Assignment | An exact copy of the lines from the one containing "10 (76, 521)" through the last line below is required; include both of those lines and no others.

Input records |
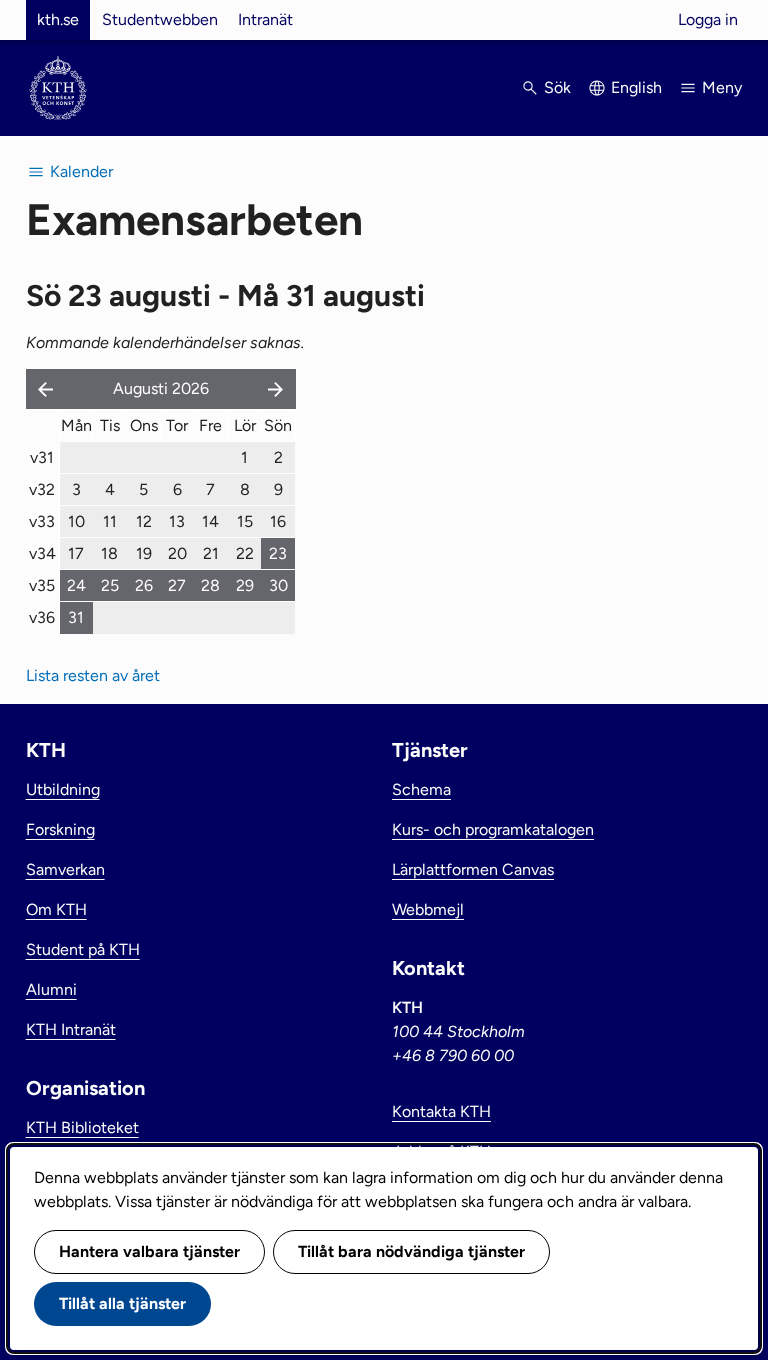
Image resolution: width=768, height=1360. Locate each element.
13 (177, 521)
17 (76, 553)
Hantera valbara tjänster (149, 1251)
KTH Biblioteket (82, 1127)
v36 (42, 617)
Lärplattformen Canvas (473, 869)
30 (278, 585)
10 (76, 521)
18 (109, 553)
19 (144, 553)
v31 (42, 457)
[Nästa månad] (278, 389)
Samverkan (65, 869)
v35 (42, 585)
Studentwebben (160, 19)
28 (210, 585)
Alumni (51, 989)
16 (278, 521)
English (636, 87)
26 (144, 585)
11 (110, 521)
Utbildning (63, 789)
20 (177, 553)
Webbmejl (428, 909)
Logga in (708, 19)
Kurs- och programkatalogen (493, 829)
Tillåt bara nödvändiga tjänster (411, 1251)
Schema (421, 789)
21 (211, 553)
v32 (42, 489)
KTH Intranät (71, 1029)
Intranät (265, 19)
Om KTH (56, 909)
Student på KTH (83, 949)
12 (144, 521)
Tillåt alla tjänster (122, 1303)
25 (110, 585)
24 (76, 585)
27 (177, 585)
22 (245, 553)
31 (76, 617)
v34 (42, 553)
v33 (42, 521)
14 (210, 521)
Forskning (60, 829)
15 (245, 521)
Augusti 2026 (161, 388)
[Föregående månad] (42, 389)
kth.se (58, 19)
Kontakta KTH (441, 1111)
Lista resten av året (93, 675)
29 (245, 585)
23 (278, 553)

Result for this task |
10 (76, 521)
18 (109, 553)
19 (144, 553)
v31 (42, 457)
[Nästa månad] (278, 389)
Samverkan (65, 869)
v35 (42, 585)
Studentwebben (160, 19)
28 (210, 585)
Alumni (51, 989)
16 (278, 521)
English (636, 87)
26 (144, 585)
11 (110, 521)
Utbildning (63, 789)
20 (177, 553)
Webbmejl (428, 909)
Logga in (708, 19)
Kurs- och programkatalogen (493, 829)
Tillåt bara nödvändiga tjänster (411, 1251)
Schema (421, 789)
21 (211, 553)
v32 (42, 489)
KTH Intranät (71, 1029)
Intranät (265, 19)
Om KTH (56, 909)
Student på KTH (83, 949)
12 (144, 521)
Tillåt alla tjänster (122, 1303)
25 (110, 585)
24 (76, 585)
27 (177, 585)
22 (245, 553)
31 (76, 617)
v34 (42, 553)
v33 (42, 521)
14 (210, 521)
Forskning (60, 829)
15 (245, 521)
Augusti 2026 (161, 388)
[Föregående månad] (42, 389)
kth.se (58, 19)
Kontakta KTH (441, 1111)
Lista resten av året (93, 675)
29 (245, 585)
23 (278, 553)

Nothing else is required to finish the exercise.